(Items listed in a dataset)
# # # #
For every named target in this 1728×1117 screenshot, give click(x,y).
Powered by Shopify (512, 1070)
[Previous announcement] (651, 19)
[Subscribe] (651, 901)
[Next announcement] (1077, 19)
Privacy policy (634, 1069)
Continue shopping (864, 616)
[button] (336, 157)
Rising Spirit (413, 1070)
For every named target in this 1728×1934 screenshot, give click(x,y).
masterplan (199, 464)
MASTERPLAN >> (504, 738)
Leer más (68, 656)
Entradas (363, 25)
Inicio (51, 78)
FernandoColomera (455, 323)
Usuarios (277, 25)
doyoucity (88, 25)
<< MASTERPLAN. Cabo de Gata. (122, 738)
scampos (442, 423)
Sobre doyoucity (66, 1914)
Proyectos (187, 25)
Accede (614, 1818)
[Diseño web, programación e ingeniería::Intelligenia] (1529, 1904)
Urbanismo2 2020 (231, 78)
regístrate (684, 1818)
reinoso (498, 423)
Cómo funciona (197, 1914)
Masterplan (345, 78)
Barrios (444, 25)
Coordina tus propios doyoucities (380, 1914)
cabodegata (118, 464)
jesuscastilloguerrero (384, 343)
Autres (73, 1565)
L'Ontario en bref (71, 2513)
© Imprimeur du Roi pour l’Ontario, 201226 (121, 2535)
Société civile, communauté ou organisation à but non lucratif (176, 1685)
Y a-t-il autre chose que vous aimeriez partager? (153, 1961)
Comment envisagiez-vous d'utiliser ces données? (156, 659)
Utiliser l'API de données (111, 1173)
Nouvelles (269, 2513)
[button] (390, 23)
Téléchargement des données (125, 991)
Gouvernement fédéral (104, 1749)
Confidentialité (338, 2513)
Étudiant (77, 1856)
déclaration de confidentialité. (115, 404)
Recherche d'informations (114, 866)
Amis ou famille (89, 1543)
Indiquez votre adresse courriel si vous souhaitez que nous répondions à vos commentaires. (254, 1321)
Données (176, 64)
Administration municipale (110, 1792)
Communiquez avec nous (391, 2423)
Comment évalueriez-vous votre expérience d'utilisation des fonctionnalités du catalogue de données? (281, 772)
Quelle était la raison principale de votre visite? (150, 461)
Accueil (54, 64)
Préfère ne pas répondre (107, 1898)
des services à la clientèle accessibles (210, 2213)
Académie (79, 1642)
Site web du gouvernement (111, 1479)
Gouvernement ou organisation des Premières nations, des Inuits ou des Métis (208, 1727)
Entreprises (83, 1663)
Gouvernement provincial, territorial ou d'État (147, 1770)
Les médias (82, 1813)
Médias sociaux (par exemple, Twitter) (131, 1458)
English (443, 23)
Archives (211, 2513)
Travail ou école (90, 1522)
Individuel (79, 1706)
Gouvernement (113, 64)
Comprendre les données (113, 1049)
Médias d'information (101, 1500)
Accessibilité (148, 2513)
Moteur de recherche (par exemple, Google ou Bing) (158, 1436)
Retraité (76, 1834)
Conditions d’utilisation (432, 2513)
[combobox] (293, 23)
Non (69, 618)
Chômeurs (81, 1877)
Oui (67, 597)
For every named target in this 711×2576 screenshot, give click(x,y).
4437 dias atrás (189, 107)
# # # #
Among the lines above, count those containing the word "screenshot" and write only the number.

3